Hal ini tseperti hadist Rasulullah yang dituliskan oleh al-Bukhari dalam al-Adab al-Mufrad bahwa Nabi kita (sallallahu `alaihi wa sallam) berkata:” Jangan berdebat dengan saudaramu, jangan bercanda berlebihan dengan dia, jangan membuat janji dengannya kemudian kamu ingkari.”

Berdebat mengarah ke kesalahpahaman lebih lanjut, kekakuan, dan merupakan  jalan pembuka bagi Iblis; lelucon yang menyakitkan sering menyebabkan kebencian dan hilangnya rasa hormat, dan melanggar janji membuat  orang marah dan merusak cinta.

9. Murah hati dan rela berkorban untuk saudaranya

Muslimah lebih suka bersahabat dengan sesama Muslim atas non-Muslim. Ikatan kepercayaan umum membentuk dasar bagi kemurahan hati, karakteristik Islam yang dasar. Kami memohon dari Allah (subhaanahu wa ta’ala) menjadi “… dan bersikap lemah lembut terhadap orang-orang yang beriman, tetapi bersikap keras terhadap orang-orang kafir…” [Al-Maidah 5:54]

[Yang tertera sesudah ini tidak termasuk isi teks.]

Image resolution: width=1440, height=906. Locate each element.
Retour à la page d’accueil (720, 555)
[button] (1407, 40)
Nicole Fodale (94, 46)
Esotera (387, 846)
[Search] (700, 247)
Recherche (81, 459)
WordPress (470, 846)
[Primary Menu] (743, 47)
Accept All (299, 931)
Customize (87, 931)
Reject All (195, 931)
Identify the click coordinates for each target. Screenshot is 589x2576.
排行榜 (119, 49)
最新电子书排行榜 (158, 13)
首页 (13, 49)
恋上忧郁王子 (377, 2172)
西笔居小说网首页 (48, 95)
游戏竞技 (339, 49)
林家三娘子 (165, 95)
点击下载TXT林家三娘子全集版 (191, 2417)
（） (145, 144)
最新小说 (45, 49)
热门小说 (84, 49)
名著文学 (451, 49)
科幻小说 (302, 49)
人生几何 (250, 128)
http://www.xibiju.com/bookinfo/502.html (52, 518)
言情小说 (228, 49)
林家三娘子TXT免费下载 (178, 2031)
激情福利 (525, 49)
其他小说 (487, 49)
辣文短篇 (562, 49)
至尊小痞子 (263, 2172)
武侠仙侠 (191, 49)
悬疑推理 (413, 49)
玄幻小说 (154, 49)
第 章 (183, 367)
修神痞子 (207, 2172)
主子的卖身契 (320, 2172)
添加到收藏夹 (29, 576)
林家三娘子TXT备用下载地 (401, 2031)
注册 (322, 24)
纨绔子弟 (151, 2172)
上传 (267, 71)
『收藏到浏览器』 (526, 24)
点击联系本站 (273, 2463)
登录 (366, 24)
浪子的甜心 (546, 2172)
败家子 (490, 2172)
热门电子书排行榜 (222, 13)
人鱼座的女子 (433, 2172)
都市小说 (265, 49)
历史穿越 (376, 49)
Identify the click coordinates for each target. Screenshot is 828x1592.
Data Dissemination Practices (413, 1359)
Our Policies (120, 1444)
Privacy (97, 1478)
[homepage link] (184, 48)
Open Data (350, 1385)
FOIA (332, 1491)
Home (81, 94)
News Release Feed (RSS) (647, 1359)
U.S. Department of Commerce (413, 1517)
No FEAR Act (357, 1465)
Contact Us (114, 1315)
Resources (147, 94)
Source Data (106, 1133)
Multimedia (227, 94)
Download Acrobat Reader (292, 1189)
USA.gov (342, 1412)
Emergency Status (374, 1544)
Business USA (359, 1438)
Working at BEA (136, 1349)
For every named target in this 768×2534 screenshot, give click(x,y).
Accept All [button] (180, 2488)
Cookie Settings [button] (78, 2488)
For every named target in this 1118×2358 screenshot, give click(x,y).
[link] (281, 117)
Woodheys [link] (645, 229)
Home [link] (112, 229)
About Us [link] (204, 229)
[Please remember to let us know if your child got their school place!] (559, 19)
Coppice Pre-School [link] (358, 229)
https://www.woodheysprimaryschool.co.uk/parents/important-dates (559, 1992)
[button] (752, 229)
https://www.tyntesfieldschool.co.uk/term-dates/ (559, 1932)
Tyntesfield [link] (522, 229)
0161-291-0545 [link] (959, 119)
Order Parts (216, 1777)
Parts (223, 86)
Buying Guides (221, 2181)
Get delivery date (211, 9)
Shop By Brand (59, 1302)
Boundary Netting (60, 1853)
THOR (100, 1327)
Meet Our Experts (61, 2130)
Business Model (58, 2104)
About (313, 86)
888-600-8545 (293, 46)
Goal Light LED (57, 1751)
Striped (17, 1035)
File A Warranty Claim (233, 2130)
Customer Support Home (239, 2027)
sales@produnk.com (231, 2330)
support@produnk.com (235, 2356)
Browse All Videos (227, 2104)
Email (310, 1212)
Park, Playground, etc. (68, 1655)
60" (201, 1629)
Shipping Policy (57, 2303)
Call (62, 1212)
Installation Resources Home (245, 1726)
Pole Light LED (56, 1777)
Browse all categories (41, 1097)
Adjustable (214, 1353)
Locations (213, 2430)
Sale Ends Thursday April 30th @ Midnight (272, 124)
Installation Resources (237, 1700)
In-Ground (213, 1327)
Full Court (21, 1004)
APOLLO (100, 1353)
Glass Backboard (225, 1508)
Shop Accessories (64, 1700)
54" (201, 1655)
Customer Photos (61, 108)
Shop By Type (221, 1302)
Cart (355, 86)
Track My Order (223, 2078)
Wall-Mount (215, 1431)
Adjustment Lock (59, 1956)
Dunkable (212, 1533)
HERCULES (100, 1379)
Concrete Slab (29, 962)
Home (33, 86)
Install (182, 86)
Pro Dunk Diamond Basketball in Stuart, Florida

10. Berdoa untuk saudaranya dalam ketidakhadiran mereka

Muslimah yang tulus yang benar-benar menyukai sauadarnya melebihi dirinya sendiri, maka ia tidak lupa berdoa untuk saudaranya dalam ketiadaannya.

Dengan menjadkan Islam sebagai identitas utama kita untuk mencintai saudara seiman atas dasar kepatuhan kepada Allah Ta’ala adalah satu-satunya hal yang akan menyelamatkan kita di Hari Kebangkitan kelak. Wallohua’lam. (rasularasy/arrahmah.com

 

Penulis: Siti Muhaira

Ana Muslim, lahir di Kota Hujan pada bulan Muharram.